Start of Block

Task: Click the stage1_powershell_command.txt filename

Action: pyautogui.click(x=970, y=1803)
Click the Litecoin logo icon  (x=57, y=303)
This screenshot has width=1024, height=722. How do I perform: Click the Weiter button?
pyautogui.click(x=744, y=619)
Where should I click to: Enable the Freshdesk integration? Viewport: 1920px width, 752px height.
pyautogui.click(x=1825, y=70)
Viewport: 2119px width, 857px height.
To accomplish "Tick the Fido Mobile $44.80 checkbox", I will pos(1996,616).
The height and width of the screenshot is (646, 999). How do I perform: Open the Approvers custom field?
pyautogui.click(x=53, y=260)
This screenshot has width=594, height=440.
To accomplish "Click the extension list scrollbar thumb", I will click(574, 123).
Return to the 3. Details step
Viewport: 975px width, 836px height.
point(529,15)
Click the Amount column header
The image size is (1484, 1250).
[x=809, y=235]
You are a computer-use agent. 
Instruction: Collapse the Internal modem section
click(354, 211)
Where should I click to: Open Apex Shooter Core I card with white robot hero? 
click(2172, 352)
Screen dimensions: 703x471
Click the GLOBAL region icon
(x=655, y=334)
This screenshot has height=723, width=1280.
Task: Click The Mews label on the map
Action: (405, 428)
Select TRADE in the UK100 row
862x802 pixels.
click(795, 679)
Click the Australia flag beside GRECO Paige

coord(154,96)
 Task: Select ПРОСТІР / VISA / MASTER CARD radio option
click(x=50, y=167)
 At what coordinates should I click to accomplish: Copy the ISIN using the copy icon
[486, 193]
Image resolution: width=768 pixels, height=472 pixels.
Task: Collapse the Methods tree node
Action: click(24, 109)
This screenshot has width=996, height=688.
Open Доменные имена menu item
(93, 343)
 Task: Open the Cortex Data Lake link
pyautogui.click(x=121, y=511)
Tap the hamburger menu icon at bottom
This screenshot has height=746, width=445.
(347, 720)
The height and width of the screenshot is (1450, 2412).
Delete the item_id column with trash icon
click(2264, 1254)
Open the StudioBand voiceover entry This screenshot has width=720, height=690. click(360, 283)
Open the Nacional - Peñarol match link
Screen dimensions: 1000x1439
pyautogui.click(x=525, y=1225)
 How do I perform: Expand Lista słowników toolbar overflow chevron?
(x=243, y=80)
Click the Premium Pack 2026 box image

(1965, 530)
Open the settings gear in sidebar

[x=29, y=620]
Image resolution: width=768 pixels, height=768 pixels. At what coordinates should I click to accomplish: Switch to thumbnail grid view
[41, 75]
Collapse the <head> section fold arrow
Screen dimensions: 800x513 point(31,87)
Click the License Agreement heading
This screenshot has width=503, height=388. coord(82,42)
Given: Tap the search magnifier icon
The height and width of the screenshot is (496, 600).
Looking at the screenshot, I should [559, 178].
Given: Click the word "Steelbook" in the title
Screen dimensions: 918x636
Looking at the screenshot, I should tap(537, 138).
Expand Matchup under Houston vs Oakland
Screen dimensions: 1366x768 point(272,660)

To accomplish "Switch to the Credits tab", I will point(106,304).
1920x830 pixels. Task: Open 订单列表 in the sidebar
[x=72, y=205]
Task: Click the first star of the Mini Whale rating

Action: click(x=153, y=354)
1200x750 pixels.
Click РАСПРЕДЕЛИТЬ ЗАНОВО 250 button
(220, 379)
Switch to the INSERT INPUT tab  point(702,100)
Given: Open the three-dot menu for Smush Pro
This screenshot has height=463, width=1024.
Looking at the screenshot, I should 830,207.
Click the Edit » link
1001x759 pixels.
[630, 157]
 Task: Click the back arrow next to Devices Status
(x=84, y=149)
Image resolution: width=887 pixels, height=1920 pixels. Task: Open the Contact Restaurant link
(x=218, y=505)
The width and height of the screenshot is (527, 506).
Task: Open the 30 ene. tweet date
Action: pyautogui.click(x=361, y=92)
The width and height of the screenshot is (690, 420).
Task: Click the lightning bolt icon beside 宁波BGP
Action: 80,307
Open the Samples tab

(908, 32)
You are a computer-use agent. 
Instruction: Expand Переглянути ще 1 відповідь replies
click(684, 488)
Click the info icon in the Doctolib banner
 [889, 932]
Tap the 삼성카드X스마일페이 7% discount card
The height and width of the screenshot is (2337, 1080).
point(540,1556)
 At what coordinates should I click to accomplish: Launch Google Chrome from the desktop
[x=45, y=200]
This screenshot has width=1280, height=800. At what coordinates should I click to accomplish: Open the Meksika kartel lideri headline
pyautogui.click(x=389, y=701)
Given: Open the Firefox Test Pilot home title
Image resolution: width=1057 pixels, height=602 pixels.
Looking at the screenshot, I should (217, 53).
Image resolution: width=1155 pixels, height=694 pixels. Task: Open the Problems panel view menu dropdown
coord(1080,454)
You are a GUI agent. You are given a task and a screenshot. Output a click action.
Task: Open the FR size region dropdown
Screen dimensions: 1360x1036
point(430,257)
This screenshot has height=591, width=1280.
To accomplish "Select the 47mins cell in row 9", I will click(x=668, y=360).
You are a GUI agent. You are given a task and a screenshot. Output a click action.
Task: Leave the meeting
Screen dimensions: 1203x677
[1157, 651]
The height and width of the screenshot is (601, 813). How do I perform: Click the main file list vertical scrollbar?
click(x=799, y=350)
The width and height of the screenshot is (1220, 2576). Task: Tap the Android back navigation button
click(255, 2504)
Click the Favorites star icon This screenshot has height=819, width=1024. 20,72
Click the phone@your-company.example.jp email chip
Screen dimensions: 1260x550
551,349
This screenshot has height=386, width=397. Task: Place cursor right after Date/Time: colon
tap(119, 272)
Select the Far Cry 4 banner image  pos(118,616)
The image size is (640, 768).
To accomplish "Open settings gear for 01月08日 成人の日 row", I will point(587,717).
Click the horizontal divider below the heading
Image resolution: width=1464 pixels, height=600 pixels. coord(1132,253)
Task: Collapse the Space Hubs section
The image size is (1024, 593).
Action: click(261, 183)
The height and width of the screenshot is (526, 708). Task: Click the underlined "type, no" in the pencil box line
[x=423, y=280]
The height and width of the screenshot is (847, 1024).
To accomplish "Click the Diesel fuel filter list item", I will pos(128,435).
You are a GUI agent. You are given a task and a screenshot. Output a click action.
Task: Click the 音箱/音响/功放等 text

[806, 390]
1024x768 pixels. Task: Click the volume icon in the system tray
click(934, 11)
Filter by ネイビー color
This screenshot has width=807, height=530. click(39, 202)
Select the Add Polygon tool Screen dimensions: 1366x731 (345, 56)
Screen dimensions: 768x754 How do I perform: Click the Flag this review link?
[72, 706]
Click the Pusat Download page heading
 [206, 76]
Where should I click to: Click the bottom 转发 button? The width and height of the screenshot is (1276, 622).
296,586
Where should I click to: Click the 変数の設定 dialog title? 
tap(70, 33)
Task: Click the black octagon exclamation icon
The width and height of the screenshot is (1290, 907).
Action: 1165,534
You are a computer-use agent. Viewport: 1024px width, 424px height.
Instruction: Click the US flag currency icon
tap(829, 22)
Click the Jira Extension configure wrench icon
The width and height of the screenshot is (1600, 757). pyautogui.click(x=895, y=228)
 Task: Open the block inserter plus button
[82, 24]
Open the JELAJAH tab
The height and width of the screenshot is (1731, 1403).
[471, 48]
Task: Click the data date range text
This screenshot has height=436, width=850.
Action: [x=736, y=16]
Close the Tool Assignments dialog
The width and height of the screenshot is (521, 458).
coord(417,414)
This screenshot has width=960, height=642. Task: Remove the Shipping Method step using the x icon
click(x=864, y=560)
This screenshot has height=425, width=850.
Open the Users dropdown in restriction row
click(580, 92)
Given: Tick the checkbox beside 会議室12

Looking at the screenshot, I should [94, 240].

End of Block

# [WORK ORDER]
All that belongs in the answer is the run of lines above from the line containing "Instruction: Click the US flag currency icon" through the line containing "Task: Click the data date range text", exactly as written.

# [TASK SOLUTION]
Instruction: Click the US flag currency icon
tap(829, 22)
Click the Jira Extension configure wrench icon
The width and height of the screenshot is (1600, 757). pyautogui.click(x=895, y=228)
 Task: Open the block inserter plus button
[82, 24]
Open the JELAJAH tab
The height and width of the screenshot is (1731, 1403).
[471, 48]
Task: Click the data date range text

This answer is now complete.